Cloud delivery models offer exceptional flexibility, allowing you to offer IT on demand in all kinds of innovative models such as PaaS, SaaS and IaaS.

In order to explore Big Data and uncover connections and patterns (‘data intelligence’) we use a number of advanced technologies to process heterogeneous data. In this context, using a cloud infrastructure can be useful because:

  1. It is best not to invest in data infrastructure when still performing experimental data research.
  2. Some cloud platforms include data services, which can be a useful alternative to internally developed solutions.

Experimental data research

Limitations aren’t conducive to experimentation. Because handling a diversity of data systems with own infrastructure can often be complex and expensive, cloud models can help to accelerate and create scalable analysis solutions.

Making use of an Analytics as a Service (AaaS) solution for your experiments can quickly increase your options. Your choices will often depend on things such as:

  • Required computing power
  • Costs
  • Security of the data
  • Integration

Public Cloud services can be used to provide increased scalability.

Data services on cloud platforms

By developing a comprehensive cloud-based data strategy you can quickly optimise your company’s data experiment investments. This will allow you to start with a full range of analysis options, which you can then refine as your insights increase.
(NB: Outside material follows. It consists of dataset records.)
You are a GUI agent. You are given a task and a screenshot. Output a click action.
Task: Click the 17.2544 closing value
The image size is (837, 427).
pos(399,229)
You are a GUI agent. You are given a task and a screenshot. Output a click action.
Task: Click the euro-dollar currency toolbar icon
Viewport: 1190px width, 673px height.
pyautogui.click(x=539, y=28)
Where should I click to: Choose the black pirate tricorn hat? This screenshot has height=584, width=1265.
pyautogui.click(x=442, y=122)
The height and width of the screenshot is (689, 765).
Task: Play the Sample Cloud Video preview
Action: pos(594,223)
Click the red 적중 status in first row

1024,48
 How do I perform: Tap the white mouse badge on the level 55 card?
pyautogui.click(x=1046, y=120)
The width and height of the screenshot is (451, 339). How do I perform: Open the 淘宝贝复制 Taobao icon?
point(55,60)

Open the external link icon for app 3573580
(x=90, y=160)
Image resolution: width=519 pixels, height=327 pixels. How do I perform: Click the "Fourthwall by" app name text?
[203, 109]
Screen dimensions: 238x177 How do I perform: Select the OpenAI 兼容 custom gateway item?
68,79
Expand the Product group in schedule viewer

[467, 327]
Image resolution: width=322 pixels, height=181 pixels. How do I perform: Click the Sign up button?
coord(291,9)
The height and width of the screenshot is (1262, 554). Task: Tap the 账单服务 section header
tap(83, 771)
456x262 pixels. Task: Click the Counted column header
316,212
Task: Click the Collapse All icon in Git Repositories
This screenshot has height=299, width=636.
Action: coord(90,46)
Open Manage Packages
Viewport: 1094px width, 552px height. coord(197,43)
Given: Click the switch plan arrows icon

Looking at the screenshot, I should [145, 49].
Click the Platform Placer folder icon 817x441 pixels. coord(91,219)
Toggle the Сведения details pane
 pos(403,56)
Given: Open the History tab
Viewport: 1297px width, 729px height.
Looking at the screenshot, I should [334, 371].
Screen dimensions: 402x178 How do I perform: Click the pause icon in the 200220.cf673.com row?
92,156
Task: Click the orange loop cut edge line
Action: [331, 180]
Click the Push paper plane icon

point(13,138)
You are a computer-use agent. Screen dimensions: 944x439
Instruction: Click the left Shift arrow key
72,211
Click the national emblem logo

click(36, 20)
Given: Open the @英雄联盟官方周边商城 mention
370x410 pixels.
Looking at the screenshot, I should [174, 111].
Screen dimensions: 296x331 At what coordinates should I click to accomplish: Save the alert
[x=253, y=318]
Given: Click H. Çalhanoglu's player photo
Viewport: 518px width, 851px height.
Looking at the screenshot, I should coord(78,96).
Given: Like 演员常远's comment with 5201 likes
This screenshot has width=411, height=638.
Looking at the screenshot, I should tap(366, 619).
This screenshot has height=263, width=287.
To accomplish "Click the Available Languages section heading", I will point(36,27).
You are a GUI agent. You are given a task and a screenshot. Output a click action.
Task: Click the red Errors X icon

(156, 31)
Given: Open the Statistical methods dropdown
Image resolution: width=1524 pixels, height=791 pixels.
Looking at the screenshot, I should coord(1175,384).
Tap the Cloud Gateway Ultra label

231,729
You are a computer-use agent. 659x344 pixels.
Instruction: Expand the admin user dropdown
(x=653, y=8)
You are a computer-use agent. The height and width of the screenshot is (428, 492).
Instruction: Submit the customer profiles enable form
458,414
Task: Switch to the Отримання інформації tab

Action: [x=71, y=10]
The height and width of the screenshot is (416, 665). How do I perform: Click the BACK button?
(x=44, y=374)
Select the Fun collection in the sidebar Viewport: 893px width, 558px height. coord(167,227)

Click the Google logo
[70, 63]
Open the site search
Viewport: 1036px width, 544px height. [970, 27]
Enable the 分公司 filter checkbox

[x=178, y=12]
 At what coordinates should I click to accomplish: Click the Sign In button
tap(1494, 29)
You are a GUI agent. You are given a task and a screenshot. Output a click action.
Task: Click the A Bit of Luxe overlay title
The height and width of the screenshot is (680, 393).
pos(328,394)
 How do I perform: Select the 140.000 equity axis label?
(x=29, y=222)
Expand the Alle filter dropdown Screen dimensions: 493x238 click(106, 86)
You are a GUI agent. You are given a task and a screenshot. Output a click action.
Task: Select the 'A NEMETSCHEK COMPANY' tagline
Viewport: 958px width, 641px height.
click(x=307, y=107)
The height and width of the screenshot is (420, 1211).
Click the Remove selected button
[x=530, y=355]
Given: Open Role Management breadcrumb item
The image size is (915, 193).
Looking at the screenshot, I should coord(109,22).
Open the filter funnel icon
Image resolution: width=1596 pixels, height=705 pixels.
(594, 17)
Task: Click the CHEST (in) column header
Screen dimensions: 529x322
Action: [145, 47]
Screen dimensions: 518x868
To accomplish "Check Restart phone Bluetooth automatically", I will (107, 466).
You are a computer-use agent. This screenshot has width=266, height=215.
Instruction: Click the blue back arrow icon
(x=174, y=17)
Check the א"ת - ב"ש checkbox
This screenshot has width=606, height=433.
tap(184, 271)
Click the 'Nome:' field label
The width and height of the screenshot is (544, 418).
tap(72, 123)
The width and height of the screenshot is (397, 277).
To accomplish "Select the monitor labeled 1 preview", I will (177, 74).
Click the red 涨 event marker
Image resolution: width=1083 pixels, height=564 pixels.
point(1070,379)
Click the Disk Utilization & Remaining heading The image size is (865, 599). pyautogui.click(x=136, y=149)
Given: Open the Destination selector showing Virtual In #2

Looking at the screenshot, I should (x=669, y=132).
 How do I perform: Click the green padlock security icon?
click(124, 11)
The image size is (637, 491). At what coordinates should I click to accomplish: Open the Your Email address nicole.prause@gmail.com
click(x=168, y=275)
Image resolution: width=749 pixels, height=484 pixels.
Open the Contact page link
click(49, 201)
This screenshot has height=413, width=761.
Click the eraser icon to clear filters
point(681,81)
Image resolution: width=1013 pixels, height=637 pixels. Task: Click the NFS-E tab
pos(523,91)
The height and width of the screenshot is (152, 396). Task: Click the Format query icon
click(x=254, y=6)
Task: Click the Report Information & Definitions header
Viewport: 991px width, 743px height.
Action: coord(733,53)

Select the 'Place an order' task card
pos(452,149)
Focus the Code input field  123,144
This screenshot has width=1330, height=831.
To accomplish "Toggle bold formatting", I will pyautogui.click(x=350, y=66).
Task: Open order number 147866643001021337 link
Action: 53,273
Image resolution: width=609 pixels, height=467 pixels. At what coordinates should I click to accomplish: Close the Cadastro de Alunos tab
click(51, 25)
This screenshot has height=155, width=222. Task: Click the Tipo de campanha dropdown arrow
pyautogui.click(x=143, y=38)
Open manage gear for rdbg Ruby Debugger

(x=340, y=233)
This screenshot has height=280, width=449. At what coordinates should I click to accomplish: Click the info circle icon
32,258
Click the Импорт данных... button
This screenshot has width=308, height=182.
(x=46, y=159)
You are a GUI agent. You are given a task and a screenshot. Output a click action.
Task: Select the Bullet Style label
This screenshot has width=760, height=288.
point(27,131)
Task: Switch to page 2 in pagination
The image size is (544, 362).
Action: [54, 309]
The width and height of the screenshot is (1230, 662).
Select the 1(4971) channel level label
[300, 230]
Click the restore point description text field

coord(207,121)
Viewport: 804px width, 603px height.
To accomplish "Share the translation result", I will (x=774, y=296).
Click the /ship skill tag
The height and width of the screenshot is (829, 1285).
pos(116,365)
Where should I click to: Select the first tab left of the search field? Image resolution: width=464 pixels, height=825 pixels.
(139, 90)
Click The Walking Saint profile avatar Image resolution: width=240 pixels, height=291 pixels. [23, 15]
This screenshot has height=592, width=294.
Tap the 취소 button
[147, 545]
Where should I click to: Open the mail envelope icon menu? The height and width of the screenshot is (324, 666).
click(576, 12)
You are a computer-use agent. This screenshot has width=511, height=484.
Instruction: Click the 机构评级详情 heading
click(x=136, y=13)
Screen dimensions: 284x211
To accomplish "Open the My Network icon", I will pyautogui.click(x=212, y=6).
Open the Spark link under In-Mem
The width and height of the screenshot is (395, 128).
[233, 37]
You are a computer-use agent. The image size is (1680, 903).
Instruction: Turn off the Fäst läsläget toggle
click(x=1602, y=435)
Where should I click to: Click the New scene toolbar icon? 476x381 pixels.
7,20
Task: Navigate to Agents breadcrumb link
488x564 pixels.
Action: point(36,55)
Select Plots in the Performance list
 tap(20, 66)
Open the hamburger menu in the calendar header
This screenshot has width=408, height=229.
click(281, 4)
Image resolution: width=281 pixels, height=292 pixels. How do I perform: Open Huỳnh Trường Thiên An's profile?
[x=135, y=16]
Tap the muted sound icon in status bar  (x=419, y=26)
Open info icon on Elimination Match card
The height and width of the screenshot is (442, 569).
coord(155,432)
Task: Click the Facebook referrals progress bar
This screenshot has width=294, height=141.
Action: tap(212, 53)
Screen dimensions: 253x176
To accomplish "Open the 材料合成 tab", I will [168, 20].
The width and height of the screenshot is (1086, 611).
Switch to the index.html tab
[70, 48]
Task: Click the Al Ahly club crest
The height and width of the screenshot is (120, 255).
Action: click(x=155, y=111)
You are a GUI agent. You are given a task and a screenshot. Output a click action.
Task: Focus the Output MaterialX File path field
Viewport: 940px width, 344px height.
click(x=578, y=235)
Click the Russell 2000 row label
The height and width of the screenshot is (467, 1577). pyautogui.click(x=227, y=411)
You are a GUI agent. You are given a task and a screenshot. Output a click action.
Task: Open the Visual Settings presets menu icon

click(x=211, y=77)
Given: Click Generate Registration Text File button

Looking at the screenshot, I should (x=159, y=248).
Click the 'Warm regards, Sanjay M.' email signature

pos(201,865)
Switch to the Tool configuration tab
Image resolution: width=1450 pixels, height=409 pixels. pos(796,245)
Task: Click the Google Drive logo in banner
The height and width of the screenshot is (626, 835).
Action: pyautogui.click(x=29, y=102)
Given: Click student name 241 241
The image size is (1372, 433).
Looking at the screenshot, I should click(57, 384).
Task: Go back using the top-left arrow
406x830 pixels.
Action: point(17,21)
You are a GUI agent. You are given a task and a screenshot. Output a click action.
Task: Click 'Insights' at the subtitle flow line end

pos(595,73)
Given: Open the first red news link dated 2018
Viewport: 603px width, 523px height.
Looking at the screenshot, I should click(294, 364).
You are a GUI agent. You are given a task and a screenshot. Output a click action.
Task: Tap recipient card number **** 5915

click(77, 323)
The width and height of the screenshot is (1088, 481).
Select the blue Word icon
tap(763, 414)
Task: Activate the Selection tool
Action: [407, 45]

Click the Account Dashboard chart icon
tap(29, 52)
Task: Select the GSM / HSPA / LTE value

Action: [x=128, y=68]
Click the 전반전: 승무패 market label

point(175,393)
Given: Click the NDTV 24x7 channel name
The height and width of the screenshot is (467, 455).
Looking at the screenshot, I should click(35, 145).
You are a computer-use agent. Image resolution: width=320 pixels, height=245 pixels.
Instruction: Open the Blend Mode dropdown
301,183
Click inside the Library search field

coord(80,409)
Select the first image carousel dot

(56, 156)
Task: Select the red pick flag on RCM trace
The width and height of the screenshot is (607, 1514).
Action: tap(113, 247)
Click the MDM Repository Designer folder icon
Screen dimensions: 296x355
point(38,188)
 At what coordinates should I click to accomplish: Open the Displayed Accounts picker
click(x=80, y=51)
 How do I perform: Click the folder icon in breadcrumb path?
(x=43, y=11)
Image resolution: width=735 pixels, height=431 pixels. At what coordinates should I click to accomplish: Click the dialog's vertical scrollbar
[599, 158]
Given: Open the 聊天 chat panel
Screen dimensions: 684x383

A cloud-based data analysis platform will quickly provide you with the following important capabilities:

  • capture and integrate structured and unstructured resources
  • manage and monitor data based on your company’s own governance and data policy
  • perform analyses, transformations and visualisation to deliver the right information at the right time and in the right place

Well-known examples include:

  • Amazon Elastic MapReduce
  • Google BigQuery Services
  • Windows Azure HDInsight

 Cloud platform or in-house solution?

Within our approach to data intelligence we operate at the interface between customers, business and the various technological possibilities available. Whether you should choose a cloud platform or an in-house solution will be determined by:

  1. Your requirements and the extent to which you need the whole range of analysis capabilities.
  2. The various solutions available for cloud-based analyses.
  3. Whether your frameworks and solutions are continuously adjusted. In the constantly-evolving market it is important to avoid vendor lock-in, which can get in the way of future developments.
  4. Data governance and organisation issues.